Özel Dairenin İkinci Bozma Kararı
11. Mahkemenin yukarıda belirtilen kararına karşı süresi içinde taraf vekilleri temyiz isteminde bulunmuştur.
12. Yargıtay 4. Hukuk Dairesinin 14.12.2017 tarihli ve 2017/4260 Esas, 2017/8313 Karar sayılı kararı ile; “… 1- Dosyadaki yazılara, kararın bozmaya uygun olmasına, delillerin değerlendirilmesinde bir isabetsizlik bulunmamasına göre davacının tüm, davalının aşağıdaki bendin kapsamı ve vekalet ücretine yönelik temyiz itirazı dışında kalan temyiz itirazları reddedilmelidir.
= = = = =
> [Verilen görev]:
Bozma kararıyla ilgili metinde "Özel Dairenin İkinci" sözleriyle açılıp "temyiz itirazları reddedilmelidir." sözleriyle kapanan bölümü harfi harfine yeniden yazın.

> [Sağlanan malzeme]:
= = = = =
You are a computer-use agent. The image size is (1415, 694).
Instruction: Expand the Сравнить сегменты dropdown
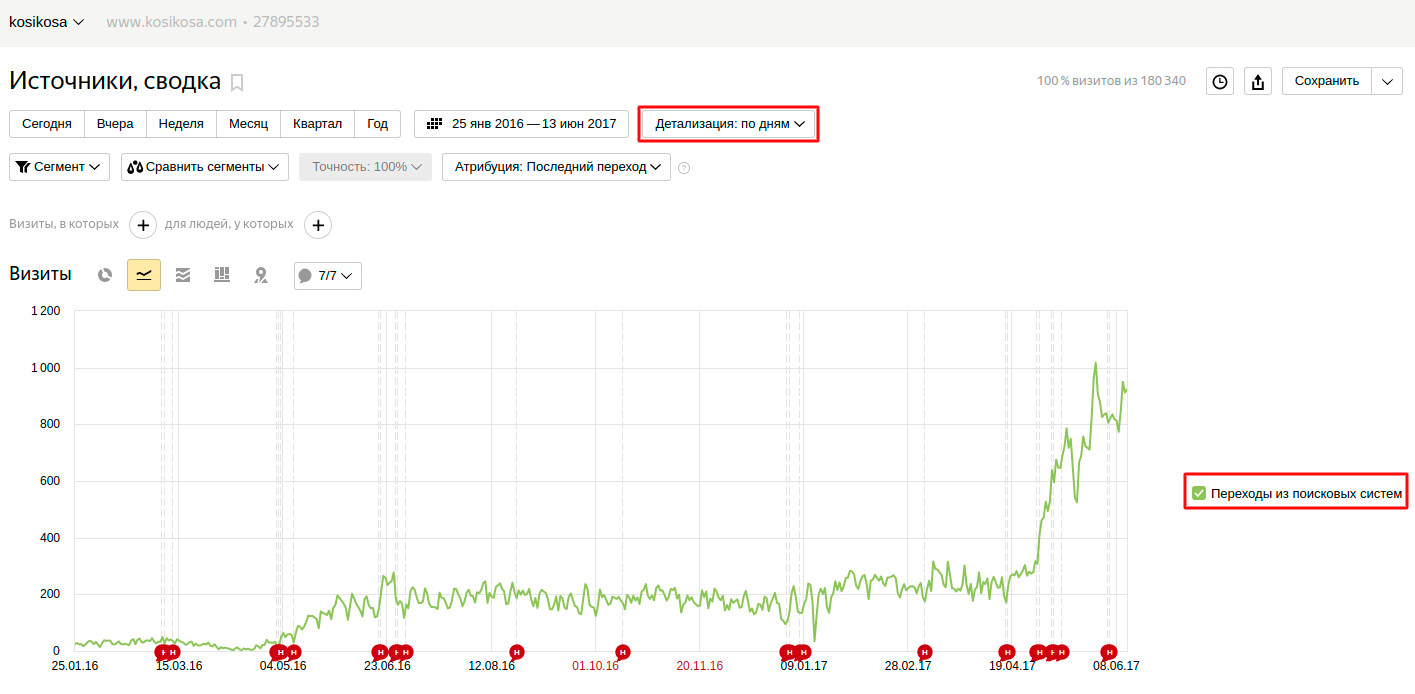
= = = = =
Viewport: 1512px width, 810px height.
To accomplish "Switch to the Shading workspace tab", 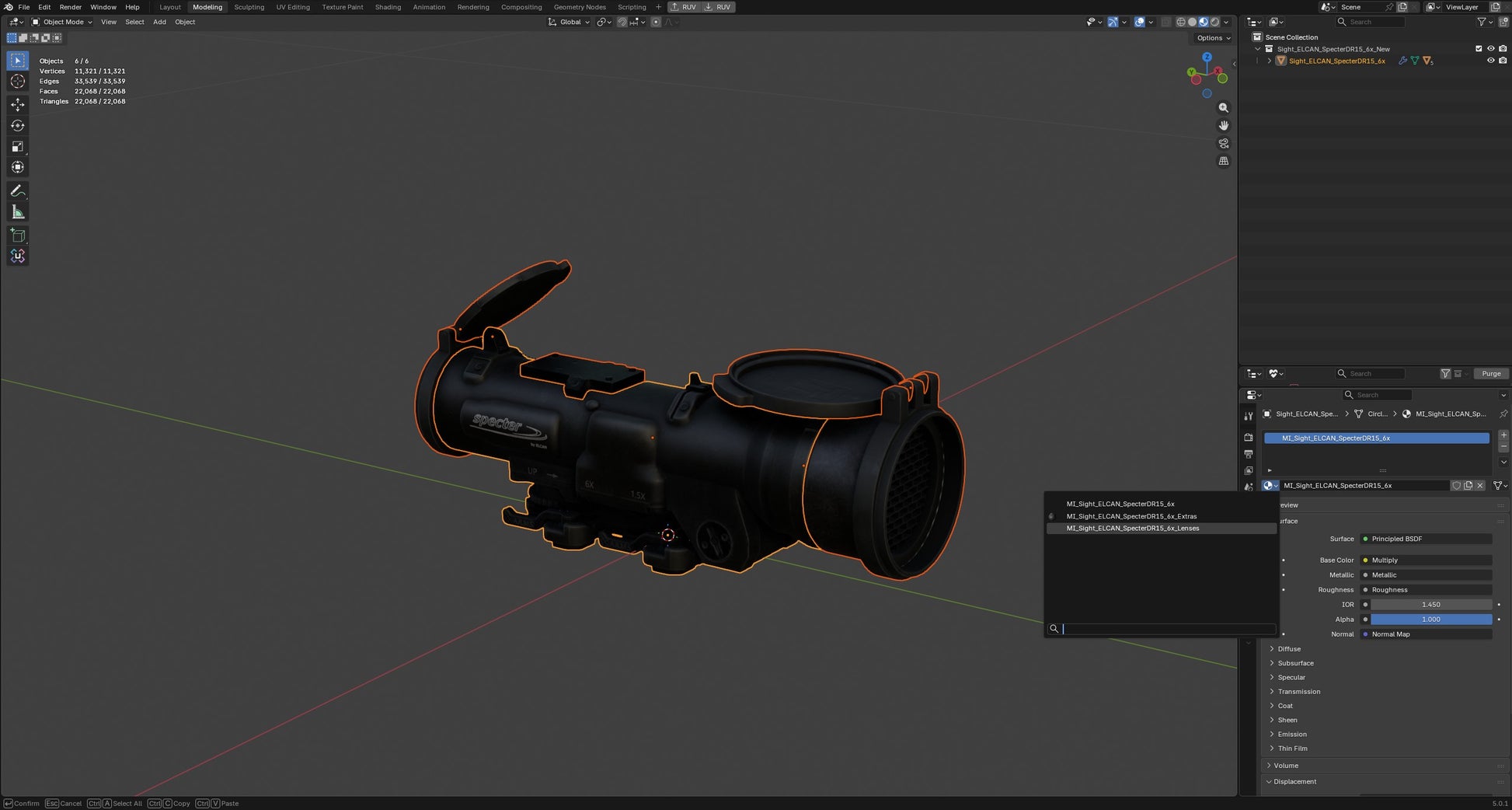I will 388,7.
= = = = =
> [Alıştırma cevabı]:
Özel Dairenin İkinci Bozma Kararı
11. Mahkemenin yukarıda belirtilen kararına karşı süresi içinde taraf vekilleri temyiz isteminde bulunmuştur.
12. Yargıtay 4. Hukuk Dairesinin 14.12.2017 tarihli ve 2017/4260 Esas, 2017/8313 Karar sayılı kararı ile; “… 1- Dosyadaki yazılara, kararın bozmaya uygun olmasına, delillerin değerlendirilmesinde bir isabetsizlik bulunmamasına göre davacının tüm, davalının aşağıdaki bendin kapsamı ve vekalet ücretine yönelik temyiz itirazı dışında kalan temyiz itirazları reddedilmelidir.